A word of caution to those considering shorting a $5.50 stock that has had a tremendous fall from grace and has a large short interest {58.9 million}: please make sure it is going to zero soon. With the luxury of time and cash on the balance sheet, lots of good things can happen at NIHD. The risk/reward ratio favors the longs in NIHD name.

Some additional background information regarding Nextel and NIHD:

Nextel has licensed its identity to NIHD, of which Sprint Nextel owned 18%. Nextel sold all of its investment in NII Holdings after it merged with Sprint in 2005. Nextel uses iDEN technology familiarly called push to talk {PTT}. PTT was marketed as "direct connect" in the US and is currently supported by Sprint Nextel.
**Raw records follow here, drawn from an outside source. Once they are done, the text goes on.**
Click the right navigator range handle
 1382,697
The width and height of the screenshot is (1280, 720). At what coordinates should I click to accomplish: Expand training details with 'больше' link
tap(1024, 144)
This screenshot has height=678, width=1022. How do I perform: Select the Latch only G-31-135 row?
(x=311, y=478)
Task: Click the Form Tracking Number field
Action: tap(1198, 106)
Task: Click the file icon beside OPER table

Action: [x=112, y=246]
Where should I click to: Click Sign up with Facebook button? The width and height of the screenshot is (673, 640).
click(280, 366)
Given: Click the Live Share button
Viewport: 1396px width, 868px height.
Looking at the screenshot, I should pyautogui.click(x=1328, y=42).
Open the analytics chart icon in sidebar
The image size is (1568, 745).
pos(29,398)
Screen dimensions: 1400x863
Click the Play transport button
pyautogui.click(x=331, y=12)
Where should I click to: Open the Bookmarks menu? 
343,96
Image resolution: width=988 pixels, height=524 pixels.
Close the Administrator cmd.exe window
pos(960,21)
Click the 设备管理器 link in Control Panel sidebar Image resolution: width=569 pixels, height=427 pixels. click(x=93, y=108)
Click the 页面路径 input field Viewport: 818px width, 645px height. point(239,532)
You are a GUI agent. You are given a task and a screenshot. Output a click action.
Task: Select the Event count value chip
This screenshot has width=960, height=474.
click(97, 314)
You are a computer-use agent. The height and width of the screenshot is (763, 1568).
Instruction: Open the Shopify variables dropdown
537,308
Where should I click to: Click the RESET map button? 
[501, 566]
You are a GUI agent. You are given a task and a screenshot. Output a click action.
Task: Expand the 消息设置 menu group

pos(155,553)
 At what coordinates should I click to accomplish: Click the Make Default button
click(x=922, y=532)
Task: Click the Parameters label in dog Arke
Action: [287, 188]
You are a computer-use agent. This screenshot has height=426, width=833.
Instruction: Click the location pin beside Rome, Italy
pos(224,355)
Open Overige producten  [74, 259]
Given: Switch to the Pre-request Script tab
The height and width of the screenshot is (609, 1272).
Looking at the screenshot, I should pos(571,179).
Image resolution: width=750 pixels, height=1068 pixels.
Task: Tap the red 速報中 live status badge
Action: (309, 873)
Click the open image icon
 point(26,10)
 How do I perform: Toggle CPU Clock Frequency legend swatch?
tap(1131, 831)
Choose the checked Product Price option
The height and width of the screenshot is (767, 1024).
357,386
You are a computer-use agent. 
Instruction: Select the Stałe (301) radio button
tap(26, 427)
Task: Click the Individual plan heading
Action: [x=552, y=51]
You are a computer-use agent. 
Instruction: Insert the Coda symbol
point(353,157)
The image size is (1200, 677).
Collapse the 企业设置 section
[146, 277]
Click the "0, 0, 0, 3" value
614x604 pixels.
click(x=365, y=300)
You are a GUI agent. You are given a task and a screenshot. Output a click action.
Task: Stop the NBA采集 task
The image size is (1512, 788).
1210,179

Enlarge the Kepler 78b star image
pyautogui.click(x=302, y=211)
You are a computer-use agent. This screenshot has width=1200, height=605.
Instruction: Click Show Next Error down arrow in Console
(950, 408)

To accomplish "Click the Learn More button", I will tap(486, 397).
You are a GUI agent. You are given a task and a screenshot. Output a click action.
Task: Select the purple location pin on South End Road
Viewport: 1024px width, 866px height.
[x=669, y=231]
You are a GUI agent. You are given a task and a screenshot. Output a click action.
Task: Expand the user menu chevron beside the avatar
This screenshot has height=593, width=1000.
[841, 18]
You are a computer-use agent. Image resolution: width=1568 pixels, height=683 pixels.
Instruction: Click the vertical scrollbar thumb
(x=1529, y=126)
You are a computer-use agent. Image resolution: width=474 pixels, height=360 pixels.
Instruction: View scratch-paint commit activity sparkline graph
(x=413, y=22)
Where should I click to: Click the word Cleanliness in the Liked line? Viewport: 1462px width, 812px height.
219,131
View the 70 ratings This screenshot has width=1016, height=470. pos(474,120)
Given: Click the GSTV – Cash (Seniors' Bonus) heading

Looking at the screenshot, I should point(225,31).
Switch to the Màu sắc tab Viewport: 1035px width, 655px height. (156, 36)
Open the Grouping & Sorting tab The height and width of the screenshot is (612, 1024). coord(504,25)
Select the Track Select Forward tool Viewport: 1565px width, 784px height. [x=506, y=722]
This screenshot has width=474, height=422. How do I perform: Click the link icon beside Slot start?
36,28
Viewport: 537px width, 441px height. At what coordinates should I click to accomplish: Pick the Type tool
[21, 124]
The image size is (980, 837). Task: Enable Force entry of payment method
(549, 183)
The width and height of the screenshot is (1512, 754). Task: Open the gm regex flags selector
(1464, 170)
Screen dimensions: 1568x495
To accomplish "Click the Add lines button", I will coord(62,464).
NIHD has informed investors in their latest 10Q of the following:

Sprint's Wikipedia site says:

Due to the ongoing decommissioning of Sprint's iDEN network and the desire to continue to provide push-to-talk (PTT) services to its subscribers, Sprint is offering Sprint Direct Connect, a voice-over-IP system (VoIP) which uses the CDMA network. Customers can keep their old UFMI (Nextel Direct Connect number) or use their phone number as their SDC number. Various enhancements to the PTT services include easier tracking of groups and higher voice quality. A drawback to the system is the inability to work seamlessly with all of the international locations reachable by the iDEN push-to-talk service, though international capabilities do exist.

We view this as good news as NIHD transitions to its 3G network, it will be compatible with Sprint's PTT services here in the States, extending the competitive advantage PTT brings to Latin America.

Disclosure: I am long NIHD. I wrote this article myself, and it expresses my own opinions. I am not receiving compensation for it. I have no business relationship with any company whose stock is mentioned in this article.